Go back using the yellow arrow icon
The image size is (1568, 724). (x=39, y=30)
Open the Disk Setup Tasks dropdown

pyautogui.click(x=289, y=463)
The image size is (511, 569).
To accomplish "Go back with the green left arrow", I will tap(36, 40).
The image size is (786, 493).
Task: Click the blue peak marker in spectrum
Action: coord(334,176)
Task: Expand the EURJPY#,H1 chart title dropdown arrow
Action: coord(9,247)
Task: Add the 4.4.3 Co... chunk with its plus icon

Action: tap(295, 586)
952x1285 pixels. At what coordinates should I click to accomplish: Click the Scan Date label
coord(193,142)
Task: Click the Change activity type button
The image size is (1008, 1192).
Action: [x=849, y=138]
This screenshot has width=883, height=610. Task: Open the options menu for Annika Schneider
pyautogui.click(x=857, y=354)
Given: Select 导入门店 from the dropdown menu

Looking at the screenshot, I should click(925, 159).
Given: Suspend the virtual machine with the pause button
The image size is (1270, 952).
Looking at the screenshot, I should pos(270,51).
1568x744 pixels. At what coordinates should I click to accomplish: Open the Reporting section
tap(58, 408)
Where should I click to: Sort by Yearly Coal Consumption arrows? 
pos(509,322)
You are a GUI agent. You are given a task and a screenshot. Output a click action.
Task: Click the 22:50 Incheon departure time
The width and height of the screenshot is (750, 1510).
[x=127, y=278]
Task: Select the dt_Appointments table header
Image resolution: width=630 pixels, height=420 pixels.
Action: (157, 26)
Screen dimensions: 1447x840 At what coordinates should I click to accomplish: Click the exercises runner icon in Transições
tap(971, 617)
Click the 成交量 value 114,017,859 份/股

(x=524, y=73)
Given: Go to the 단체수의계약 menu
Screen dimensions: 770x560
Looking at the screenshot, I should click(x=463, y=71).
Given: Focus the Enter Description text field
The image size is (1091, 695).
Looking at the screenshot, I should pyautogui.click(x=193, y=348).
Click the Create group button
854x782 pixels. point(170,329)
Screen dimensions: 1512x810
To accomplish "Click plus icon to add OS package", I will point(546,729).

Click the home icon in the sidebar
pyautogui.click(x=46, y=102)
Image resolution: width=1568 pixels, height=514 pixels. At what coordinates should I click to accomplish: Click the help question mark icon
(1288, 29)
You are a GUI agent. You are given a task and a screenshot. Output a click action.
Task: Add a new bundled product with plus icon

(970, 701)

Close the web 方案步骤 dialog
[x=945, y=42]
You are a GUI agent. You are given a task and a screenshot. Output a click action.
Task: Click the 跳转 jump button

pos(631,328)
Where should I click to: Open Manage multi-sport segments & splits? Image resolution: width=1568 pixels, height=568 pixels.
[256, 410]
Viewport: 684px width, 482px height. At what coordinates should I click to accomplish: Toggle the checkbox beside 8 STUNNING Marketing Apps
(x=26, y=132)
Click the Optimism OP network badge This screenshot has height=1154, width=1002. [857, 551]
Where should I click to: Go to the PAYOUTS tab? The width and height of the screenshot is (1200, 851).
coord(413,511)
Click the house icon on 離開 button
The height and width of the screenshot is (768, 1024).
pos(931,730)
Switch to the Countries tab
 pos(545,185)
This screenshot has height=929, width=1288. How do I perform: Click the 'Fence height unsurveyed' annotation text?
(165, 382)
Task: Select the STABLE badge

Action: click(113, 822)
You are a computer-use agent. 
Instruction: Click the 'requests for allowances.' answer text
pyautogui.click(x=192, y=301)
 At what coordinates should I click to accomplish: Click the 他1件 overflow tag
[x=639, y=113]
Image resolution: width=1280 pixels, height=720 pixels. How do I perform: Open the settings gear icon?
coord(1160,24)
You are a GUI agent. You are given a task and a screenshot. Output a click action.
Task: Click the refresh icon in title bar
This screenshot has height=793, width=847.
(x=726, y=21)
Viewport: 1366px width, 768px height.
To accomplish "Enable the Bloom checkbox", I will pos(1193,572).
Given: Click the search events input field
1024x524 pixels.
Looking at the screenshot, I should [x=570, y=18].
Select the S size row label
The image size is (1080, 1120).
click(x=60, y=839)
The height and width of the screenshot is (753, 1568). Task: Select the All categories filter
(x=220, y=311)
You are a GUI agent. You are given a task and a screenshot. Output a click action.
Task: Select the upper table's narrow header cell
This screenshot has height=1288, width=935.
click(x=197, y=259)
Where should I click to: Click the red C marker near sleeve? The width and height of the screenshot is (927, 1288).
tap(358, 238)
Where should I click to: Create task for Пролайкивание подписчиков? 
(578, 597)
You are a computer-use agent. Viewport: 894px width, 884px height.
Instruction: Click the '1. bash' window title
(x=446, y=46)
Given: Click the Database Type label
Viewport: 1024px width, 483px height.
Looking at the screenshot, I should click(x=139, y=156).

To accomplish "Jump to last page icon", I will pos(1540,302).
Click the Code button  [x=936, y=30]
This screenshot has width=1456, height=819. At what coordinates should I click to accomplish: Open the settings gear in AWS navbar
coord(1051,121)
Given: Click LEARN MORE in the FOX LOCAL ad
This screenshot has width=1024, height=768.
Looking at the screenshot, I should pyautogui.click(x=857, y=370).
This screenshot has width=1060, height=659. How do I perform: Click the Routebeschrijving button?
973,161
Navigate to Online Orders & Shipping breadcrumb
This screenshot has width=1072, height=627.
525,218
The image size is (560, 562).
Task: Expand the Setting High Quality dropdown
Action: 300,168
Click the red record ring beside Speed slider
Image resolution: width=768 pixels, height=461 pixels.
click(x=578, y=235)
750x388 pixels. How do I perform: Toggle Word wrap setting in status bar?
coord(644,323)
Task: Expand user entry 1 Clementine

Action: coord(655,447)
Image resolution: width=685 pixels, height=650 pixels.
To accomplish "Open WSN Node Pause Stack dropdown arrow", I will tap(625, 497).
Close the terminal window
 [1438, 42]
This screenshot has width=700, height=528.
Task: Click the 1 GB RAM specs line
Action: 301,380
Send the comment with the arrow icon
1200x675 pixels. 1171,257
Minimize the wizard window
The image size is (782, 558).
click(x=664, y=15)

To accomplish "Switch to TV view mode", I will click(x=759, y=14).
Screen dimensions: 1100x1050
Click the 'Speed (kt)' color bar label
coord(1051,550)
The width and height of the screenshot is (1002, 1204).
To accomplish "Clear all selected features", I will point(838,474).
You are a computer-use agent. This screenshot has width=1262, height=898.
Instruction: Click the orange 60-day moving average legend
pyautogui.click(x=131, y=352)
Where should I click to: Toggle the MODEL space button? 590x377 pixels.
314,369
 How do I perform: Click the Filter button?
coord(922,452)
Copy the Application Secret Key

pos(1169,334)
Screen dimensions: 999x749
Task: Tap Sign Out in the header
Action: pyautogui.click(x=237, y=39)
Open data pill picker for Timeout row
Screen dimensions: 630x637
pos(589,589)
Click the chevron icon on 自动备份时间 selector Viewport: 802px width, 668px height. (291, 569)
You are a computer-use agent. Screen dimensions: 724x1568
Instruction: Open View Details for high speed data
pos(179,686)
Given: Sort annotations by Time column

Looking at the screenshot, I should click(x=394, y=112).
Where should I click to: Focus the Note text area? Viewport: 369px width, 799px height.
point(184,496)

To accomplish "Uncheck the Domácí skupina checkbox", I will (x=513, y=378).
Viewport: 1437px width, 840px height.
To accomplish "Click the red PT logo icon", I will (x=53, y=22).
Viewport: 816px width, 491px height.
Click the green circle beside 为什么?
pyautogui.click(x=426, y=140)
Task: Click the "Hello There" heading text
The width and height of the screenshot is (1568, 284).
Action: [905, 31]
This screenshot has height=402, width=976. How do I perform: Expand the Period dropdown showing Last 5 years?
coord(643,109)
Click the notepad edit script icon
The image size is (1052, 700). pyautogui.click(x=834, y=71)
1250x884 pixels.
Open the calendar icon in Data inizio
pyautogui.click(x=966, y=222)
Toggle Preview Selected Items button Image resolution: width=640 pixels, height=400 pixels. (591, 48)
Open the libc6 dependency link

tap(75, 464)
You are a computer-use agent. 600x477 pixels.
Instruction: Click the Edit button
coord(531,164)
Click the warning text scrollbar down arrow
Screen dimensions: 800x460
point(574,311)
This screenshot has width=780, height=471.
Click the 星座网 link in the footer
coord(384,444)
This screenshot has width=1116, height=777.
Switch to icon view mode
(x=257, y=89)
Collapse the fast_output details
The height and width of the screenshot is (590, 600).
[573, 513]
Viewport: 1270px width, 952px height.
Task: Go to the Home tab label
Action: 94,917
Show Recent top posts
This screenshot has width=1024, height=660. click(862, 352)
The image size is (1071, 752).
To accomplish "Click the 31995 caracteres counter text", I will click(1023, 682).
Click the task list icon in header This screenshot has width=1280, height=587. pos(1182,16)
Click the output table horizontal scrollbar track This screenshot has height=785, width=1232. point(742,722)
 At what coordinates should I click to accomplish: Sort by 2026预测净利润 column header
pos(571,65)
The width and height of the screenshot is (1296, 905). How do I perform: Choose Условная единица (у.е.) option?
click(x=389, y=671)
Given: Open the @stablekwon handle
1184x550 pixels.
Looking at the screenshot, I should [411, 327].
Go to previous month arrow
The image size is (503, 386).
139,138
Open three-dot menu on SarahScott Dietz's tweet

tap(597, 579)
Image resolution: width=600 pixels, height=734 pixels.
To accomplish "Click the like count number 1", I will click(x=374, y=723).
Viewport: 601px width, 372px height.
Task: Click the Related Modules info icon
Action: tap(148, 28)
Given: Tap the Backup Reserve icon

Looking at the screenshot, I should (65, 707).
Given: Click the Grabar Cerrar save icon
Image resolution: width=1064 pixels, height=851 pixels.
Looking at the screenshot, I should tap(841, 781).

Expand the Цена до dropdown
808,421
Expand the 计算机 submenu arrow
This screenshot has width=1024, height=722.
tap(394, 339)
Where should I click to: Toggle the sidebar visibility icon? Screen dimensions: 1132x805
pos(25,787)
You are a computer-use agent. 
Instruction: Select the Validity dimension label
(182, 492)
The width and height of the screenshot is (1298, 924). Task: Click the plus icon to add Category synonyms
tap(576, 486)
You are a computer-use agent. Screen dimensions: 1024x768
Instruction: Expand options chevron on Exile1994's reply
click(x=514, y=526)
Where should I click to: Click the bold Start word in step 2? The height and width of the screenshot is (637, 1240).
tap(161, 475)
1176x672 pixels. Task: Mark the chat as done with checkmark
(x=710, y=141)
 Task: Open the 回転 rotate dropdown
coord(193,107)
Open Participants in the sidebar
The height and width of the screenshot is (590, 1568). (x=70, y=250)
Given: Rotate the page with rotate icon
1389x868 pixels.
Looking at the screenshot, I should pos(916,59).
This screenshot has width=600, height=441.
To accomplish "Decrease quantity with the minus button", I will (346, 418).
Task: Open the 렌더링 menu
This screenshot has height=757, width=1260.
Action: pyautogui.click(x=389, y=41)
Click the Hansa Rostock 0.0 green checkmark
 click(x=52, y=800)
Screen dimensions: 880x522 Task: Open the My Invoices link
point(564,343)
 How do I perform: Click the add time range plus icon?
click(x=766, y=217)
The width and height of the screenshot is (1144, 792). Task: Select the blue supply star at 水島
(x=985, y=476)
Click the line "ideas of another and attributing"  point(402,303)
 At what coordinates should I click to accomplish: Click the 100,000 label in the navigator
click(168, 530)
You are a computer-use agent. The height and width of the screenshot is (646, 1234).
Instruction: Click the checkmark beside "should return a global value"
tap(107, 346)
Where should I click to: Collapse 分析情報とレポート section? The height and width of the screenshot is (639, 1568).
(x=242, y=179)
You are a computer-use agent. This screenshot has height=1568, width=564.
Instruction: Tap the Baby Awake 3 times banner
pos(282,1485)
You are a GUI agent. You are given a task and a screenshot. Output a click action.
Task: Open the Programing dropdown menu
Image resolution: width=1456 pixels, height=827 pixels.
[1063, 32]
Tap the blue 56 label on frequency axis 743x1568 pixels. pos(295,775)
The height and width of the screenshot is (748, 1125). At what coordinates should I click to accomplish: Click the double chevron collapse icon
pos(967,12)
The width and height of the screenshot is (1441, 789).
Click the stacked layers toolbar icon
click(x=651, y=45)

§ Written exercise: Can you convert the listing, from the line with "Open data pill picker for Timeout row" up to and including the line with "point(184,496)", into a Markdown table with columns Row and Text, skipping blank lines?

§ Solution for this task:
| Row | Text |
|---|---|
| 1 | Open data pill picker for Timeout row |
| 2 | Screen dimensions: 630x637 |
| 3 | pos(589,589) |
| 4 | Click the chevron icon on 自动备份时间 selector Viewport: 802px width, 668px height. (291, 569) |
| 5 | You are a computer-use agent. Screen dimensions: 724x1568 |
| 6 | Instruction: Open View Details for high speed data |
| 7 | pos(179,686) |
| 8 | Given: Sort annotations by Time column |
| 9 | Looking at the screenshot, I should click(x=394, y=112). |
| 10 | Where should I click to: Focus the Note text area? Viewport: 369px width, 799px height. |
| 11 | point(184,496) |